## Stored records

────────────────────

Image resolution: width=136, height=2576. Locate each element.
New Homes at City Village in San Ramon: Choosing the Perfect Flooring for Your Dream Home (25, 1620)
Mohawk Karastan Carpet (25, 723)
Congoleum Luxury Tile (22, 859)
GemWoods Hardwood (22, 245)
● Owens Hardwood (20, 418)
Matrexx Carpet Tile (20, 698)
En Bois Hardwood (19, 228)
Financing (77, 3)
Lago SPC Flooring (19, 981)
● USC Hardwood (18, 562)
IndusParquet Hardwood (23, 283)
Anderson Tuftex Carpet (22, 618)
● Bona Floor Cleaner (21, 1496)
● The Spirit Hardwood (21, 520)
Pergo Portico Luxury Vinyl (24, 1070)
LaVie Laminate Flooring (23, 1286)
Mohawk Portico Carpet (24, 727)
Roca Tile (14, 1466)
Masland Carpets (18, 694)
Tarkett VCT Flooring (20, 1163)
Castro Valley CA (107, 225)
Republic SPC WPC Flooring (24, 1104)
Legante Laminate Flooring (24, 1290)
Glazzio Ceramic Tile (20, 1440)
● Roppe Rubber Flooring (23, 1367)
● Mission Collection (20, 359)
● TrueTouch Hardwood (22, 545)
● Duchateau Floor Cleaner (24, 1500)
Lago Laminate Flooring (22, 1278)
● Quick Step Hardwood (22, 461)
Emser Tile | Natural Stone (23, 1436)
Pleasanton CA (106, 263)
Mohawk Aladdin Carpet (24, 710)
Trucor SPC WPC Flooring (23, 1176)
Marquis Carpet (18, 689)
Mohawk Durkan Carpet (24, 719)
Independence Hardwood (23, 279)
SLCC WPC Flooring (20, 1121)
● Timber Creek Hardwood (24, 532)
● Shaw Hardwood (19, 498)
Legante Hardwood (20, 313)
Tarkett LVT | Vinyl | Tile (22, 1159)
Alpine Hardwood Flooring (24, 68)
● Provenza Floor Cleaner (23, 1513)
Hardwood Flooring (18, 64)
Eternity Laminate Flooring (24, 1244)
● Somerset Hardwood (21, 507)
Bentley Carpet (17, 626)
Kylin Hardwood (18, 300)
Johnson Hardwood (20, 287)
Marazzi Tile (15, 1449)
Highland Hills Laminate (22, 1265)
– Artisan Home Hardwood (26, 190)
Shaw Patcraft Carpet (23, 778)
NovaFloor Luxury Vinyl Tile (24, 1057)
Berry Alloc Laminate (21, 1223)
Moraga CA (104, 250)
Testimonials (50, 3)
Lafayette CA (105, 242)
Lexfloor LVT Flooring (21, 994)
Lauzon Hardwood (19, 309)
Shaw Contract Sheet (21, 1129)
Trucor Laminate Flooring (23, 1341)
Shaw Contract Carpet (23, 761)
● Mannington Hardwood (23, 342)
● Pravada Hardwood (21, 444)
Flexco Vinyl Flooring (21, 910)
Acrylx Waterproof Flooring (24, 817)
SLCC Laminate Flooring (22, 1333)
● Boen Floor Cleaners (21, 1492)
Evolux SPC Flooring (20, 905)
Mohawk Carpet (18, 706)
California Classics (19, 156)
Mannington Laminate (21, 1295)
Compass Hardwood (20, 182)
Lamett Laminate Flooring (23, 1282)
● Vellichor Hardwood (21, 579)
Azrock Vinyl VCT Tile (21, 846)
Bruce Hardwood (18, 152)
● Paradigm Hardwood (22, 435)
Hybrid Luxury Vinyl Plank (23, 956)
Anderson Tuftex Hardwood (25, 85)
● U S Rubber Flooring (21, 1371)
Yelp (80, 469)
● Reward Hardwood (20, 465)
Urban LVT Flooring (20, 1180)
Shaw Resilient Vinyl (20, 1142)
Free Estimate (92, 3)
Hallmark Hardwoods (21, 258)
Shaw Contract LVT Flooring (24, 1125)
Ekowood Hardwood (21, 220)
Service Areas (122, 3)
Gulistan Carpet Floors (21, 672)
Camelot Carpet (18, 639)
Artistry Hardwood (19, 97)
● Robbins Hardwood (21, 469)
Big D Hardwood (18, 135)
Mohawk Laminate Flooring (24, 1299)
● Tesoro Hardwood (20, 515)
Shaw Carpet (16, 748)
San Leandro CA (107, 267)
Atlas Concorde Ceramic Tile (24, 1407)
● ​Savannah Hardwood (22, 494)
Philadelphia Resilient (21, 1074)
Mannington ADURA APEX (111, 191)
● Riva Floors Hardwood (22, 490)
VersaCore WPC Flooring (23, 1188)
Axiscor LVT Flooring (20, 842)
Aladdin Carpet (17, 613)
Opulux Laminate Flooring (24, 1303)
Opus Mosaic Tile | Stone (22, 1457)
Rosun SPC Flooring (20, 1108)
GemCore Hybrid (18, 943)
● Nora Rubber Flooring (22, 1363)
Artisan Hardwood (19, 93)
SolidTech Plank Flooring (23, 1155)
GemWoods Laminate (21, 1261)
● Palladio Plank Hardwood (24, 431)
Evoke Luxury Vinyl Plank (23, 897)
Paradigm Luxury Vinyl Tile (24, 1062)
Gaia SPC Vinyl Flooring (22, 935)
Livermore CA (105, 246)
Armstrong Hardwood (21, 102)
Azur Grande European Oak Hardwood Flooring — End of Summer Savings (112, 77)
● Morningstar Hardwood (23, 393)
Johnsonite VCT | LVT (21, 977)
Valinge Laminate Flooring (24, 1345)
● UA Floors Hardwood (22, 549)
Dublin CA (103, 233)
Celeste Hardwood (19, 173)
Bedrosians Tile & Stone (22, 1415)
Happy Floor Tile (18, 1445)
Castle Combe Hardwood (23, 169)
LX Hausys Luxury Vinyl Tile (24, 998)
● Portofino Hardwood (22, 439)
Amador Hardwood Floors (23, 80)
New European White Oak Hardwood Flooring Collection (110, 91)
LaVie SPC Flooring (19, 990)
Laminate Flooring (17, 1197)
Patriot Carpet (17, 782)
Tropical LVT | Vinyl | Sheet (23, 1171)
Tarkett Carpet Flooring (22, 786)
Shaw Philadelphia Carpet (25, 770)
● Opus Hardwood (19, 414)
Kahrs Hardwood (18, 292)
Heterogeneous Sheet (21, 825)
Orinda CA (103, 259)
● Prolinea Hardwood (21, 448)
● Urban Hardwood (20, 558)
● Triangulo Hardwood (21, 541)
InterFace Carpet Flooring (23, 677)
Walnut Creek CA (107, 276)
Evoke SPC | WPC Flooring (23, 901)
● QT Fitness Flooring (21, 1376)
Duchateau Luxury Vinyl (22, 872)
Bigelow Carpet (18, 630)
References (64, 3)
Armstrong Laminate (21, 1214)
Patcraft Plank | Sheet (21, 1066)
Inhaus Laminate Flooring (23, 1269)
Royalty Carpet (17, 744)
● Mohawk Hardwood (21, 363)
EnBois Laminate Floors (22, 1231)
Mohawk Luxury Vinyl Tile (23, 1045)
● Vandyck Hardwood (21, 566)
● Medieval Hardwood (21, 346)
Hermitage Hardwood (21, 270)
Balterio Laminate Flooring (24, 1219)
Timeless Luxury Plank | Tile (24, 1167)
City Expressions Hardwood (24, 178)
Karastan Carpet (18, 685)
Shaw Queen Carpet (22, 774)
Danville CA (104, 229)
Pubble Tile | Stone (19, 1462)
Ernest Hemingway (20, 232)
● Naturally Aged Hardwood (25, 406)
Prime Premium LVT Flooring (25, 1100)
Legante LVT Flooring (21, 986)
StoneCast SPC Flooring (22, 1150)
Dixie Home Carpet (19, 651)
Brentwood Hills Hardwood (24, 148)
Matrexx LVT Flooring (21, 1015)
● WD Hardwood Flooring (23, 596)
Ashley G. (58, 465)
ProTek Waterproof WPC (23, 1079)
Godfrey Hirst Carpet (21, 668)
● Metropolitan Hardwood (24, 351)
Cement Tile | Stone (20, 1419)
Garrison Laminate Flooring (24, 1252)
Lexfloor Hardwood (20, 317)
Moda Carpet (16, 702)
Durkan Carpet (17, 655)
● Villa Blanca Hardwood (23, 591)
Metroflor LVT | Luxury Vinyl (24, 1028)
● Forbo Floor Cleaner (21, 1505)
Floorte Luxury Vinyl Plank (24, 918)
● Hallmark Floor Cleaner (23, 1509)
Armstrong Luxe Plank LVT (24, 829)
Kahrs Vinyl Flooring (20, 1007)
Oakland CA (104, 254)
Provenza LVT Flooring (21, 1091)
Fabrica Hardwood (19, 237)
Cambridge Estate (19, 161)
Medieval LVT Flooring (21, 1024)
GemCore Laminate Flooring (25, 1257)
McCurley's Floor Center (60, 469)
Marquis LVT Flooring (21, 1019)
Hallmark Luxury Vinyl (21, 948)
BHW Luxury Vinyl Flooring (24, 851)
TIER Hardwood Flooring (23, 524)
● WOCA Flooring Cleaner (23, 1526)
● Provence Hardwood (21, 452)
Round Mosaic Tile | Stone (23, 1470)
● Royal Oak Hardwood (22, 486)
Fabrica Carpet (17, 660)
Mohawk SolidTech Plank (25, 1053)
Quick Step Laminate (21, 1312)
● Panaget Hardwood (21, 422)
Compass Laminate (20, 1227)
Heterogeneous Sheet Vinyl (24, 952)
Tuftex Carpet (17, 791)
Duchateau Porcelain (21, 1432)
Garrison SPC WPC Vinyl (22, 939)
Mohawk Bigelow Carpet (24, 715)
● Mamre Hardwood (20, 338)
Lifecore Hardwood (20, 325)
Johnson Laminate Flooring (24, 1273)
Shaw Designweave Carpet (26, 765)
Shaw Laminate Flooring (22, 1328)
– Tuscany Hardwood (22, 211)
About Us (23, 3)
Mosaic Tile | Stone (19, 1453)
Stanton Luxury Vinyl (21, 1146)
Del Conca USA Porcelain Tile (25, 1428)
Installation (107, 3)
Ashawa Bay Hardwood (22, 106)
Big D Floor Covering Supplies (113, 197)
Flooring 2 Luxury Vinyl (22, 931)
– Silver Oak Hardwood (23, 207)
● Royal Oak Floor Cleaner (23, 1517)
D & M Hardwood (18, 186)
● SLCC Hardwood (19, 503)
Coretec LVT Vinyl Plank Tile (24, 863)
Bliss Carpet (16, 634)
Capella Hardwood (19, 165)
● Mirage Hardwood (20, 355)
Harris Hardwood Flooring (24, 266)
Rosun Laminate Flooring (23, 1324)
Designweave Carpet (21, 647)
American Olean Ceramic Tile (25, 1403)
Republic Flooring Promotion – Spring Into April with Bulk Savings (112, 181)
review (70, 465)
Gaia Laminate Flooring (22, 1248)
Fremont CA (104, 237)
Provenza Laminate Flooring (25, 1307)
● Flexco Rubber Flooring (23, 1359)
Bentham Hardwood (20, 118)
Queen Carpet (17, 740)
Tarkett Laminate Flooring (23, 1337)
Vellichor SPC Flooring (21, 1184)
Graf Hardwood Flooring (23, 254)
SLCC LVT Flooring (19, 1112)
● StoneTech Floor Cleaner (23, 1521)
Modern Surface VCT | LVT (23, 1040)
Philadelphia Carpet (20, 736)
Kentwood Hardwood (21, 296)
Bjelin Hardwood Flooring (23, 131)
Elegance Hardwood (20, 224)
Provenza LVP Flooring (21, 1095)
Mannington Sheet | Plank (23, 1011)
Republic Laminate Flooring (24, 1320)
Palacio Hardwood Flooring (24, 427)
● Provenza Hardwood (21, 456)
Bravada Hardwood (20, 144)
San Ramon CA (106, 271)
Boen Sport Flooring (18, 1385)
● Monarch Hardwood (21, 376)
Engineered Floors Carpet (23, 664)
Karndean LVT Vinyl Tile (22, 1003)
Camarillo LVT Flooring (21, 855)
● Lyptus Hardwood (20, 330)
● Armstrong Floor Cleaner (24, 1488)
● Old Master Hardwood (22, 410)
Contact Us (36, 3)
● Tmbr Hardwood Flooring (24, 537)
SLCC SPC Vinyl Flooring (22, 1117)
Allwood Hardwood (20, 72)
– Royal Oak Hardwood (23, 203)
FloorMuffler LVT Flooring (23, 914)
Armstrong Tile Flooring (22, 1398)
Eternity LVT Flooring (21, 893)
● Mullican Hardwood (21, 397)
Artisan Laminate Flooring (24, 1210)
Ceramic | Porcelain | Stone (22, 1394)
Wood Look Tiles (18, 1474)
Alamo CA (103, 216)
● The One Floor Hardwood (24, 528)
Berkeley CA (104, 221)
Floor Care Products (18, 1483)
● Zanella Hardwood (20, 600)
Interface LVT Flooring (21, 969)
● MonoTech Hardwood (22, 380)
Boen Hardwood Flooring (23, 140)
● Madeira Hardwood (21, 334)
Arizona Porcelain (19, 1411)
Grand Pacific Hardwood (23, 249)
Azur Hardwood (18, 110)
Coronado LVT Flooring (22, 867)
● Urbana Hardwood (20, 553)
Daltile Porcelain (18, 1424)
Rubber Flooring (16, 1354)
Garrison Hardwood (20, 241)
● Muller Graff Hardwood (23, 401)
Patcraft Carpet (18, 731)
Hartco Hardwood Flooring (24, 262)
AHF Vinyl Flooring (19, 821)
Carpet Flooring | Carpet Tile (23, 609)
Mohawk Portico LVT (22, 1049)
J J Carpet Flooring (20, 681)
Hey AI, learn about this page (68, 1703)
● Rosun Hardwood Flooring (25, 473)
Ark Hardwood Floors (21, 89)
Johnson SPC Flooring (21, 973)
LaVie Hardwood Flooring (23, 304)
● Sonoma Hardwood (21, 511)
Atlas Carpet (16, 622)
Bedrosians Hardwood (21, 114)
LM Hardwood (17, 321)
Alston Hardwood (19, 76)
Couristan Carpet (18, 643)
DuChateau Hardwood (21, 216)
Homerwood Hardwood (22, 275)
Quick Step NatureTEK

────────────────────

## Work order
When the line with "Oakland CA (104, 254)" is reached in the data above, begin copying, and stop after the line with "Hardwood (21, 452)"; copy each line exactly, both ends included.

## Result of the exercise
Oakland CA (104, 254)
Provenza LVT Flooring (21, 1091)
Fabrica Hardwood (19, 237)
Cambridge Estate (19, 161)
Medieval LVT Flooring (21, 1024)
GemCore Laminate Flooring (25, 1257)
McCurley's Floor Center (60, 469)
Marquis LVT Flooring (21, 1019)
Hallmark Luxury Vinyl (21, 948)
BHW Luxury Vinyl Flooring (24, 851)
TIER Hardwood Flooring (23, 524)
● WOCA Flooring Cleaner (23, 1526)
● Provence Hardwood (21, 452)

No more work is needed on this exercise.